**WHAT THE TASK ASKS:** Please find each line in the rows below that contains the word "Viewport" and copy those lines out. The match is case-sensitive.

**DATA SUPPLIED:**
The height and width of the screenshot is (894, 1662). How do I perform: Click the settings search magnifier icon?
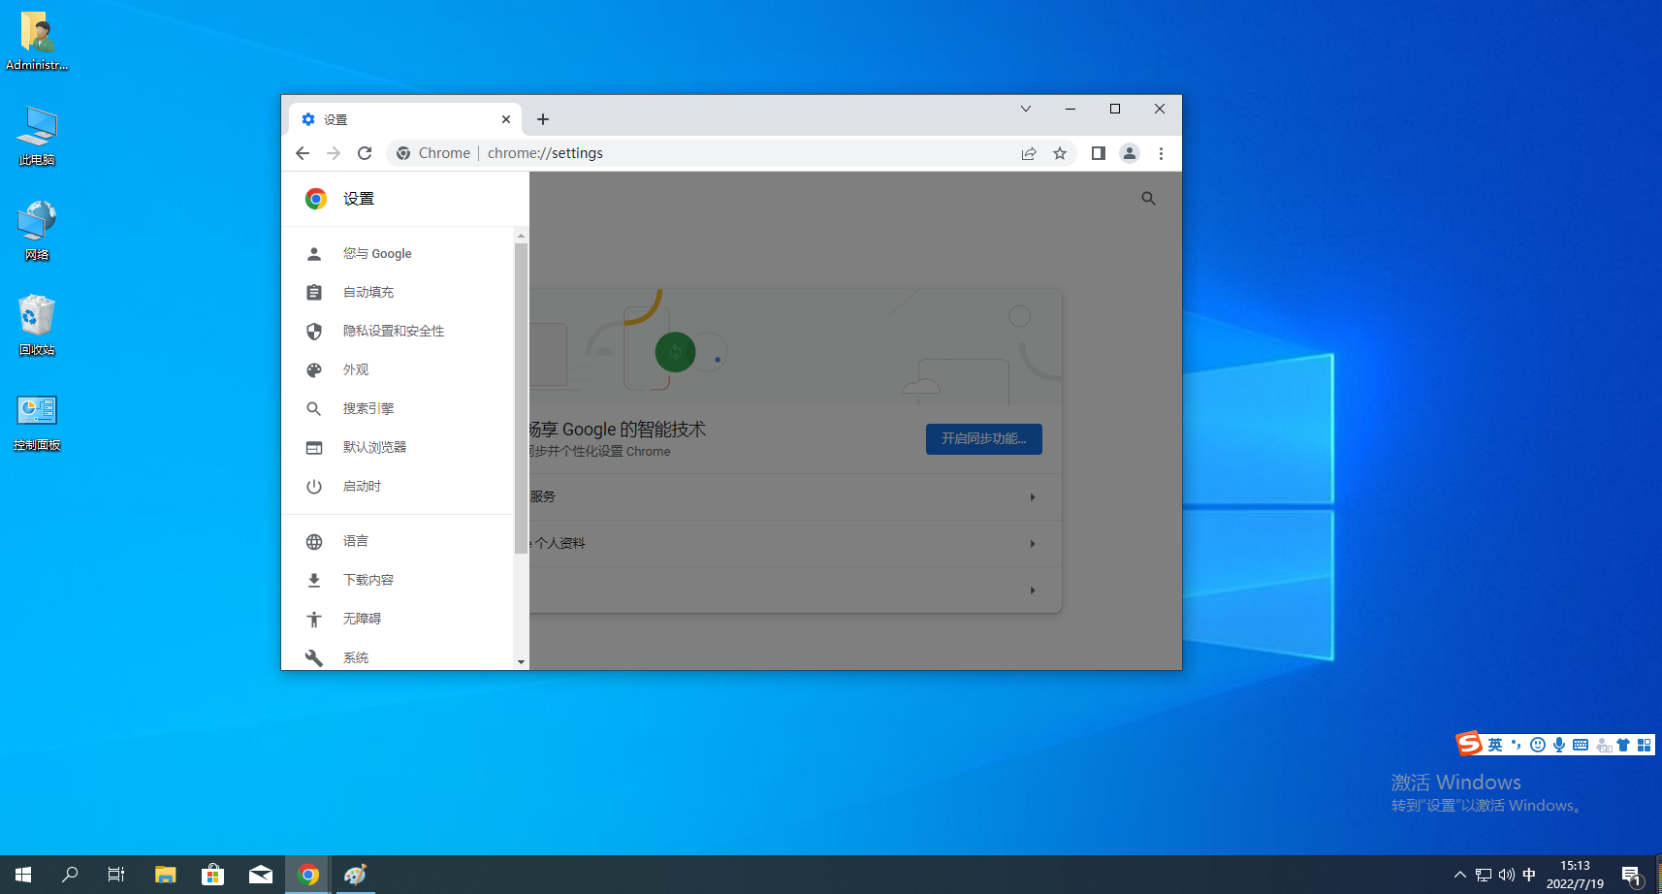(x=1148, y=199)
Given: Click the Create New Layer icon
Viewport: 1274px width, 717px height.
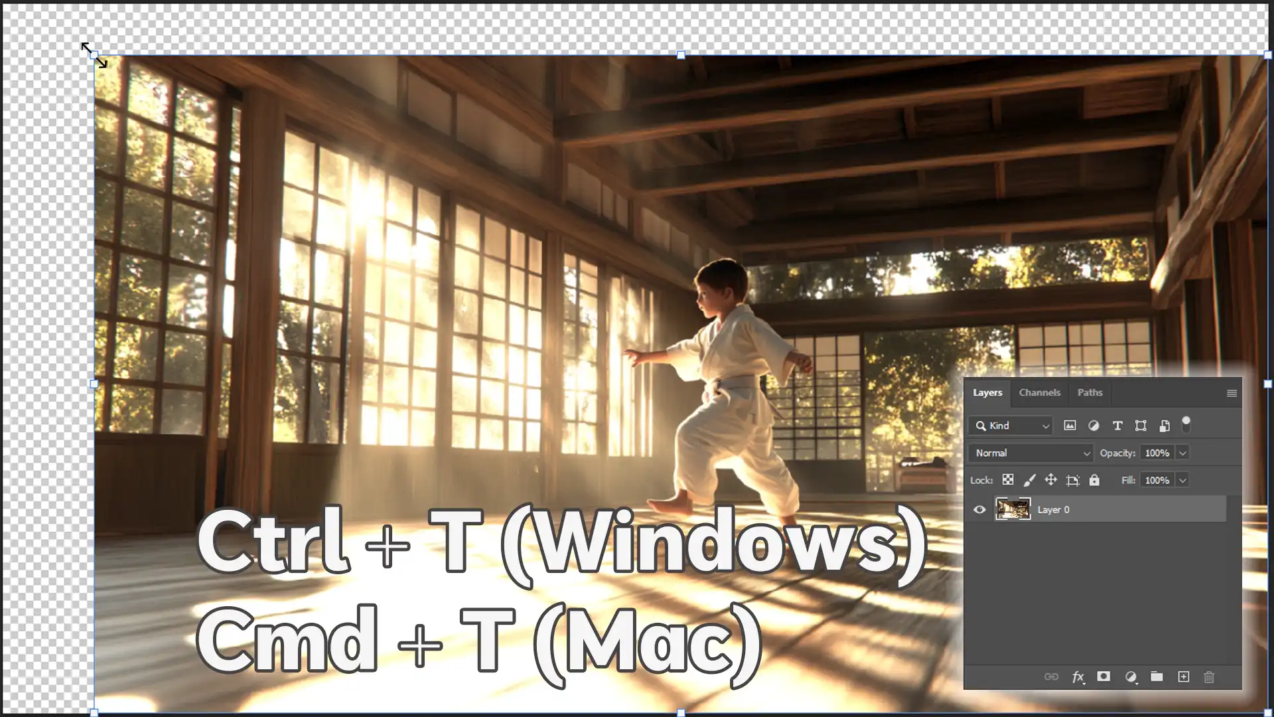Looking at the screenshot, I should [x=1183, y=677].
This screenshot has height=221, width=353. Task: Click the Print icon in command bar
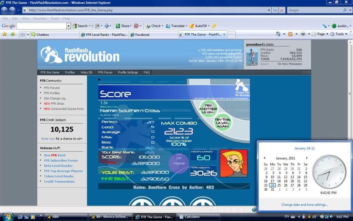303,34
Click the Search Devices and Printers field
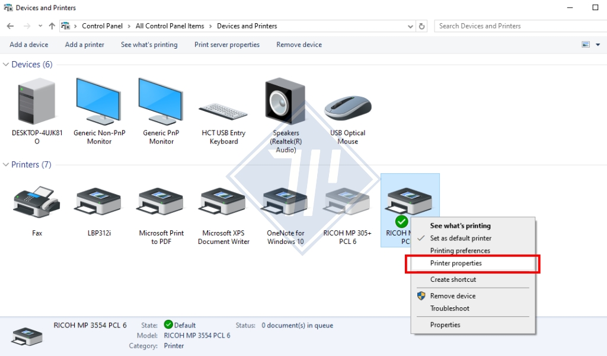The height and width of the screenshot is (356, 607). tap(516, 26)
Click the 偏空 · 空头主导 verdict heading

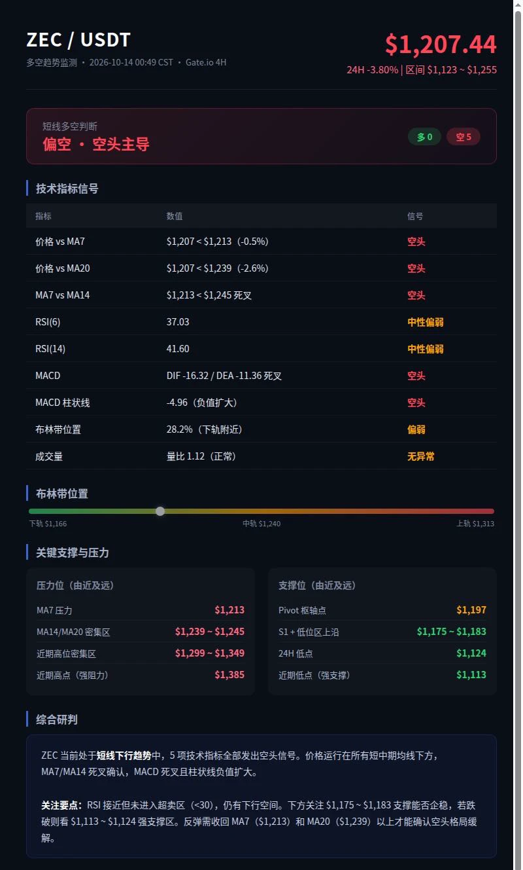click(96, 144)
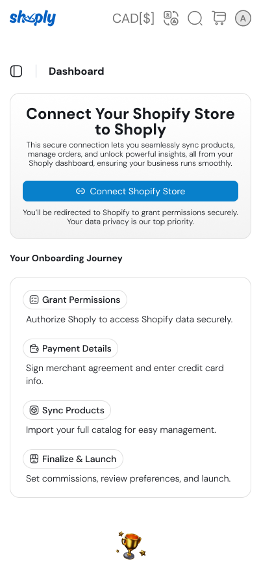Click the search magnifier icon
Viewport: 261px width, 568px height.
tap(195, 18)

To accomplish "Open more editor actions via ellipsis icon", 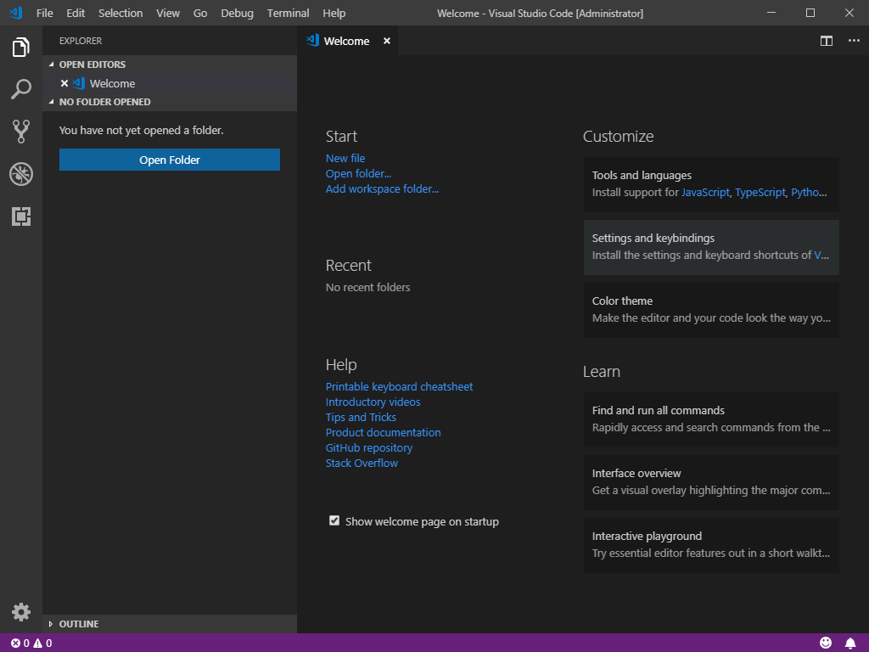I will click(x=853, y=40).
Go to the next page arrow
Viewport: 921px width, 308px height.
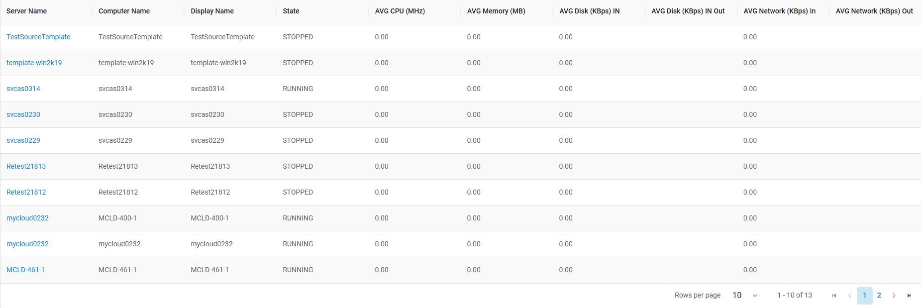pyautogui.click(x=894, y=296)
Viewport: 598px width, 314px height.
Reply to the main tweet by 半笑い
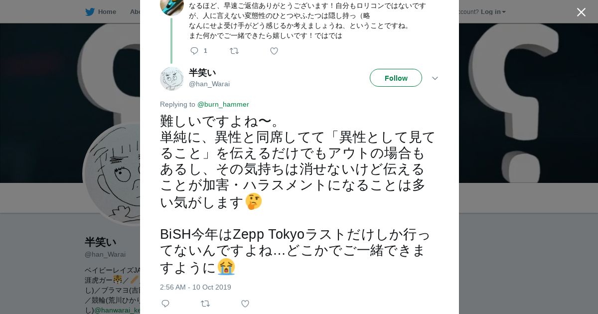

**TASK RESPONSE:**
Viewport: 1274px width, 717px height.
Viewport: 261px width, 568px height.
Viewport: 921px width, 308px height.
Viewport: 598px width, 314px height.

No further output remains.